By James Neilson As the recent fate of the Soviet Union, Yugoslavia and that unpleasant sham that called itself the “German Democratic Republic” reminded us, nation states can die. One day they are there and look solid enough, the next they have been consigned to what Leon Trotsky called the rubbish heap of history. Though the remaining body parts may then be cannibalized to feed some newer and, perhaps, more promising example of the breed, once they have departed something, even if it is only a complicated network of loyalties that provided a framework in which people live their lives, is lost for ever. For the last year or so, Argentina has been edging nearer to the queue that is awaiting its turn outside the knacker’s yard where “failed states” are broken up. Some suspect it will soon barge its way towards the front. Last week, a former president of Uruguay, no less, titillated Spaniards with an article in El País in which he posed the question: Does Argentina still exist or has it already left us? Being an optimist at heart, towards the end of his article Julio María Sanguinetti did find some reasons for hope of which the most encouraging was the allegedly splendid quality of Argentina’s “human capital.”

=== The data ===
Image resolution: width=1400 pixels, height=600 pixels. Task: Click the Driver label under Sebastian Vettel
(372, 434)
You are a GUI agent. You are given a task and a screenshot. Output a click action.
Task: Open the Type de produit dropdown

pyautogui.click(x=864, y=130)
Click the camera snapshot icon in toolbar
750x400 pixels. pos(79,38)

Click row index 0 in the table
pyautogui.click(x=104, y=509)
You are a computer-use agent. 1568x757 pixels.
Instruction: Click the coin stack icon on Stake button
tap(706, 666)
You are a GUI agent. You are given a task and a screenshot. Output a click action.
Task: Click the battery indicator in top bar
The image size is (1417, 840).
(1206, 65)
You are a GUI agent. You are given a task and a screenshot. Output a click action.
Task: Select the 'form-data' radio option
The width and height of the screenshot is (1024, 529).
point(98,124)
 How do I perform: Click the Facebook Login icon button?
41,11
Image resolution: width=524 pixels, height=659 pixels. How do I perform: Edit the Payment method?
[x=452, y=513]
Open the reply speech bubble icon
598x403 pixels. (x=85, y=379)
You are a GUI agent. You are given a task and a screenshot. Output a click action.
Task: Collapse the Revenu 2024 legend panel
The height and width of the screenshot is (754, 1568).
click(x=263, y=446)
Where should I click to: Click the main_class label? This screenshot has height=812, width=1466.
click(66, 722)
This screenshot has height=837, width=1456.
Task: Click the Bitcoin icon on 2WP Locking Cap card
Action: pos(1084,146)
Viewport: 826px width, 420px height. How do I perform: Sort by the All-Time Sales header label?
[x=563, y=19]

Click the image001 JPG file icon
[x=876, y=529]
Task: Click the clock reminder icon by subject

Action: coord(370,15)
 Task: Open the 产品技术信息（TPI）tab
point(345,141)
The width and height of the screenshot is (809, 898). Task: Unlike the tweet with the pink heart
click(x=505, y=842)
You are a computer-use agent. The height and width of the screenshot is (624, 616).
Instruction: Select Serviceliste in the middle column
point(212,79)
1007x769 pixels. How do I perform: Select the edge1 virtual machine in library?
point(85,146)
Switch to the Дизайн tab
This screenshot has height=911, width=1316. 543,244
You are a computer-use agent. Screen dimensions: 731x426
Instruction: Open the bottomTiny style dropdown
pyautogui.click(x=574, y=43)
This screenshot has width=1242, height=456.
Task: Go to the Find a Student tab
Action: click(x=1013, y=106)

=== Exercise instructions ===
(1) Quote the stretch of the rows from the line containing "1007x769 pixels. How" through the last row, word for word.
(2) Extend the essay on whether Argentina is becoming a failed state, picking up after its final sentence.
These rows are unrelated to the essay on Argentina.

=== Results of the exercise ===
(1)
1007x769 pixels. How do I perform: Select the edge1 virtual machine in library?
point(85,146)
Switch to the Дизайн tab
This screenshot has height=911, width=1316. 543,244
You are a computer-use agent. Screen dimensions: 731x426
Instruction: Open the bottomTiny style dropdown
pyautogui.click(x=574, y=43)
This screenshot has width=1242, height=456.
Task: Go to the Find a Student tab
Action: click(x=1013, y=106)

(2)
The trouble is, people have been going on for decades about just how exceptionally bright they think Argentines are, but this belief — which, as might be expected is popular among Argentine intellectuals — has surely contributed a great deal to the collective debacle by making too many of them assume that the country’s plight is none of their doing or that, seeing they are so clever, they will find it easy to wriggle out of any hole they may have fallen into while their eyes were fixed on the stars. In any case, even were it to be proved beyond doubt that Argentina really is home to an astonishing number of Übermenschen that would be no consolation at all: the Titanic would have gone down just as fast if every single passenger had been a PhD.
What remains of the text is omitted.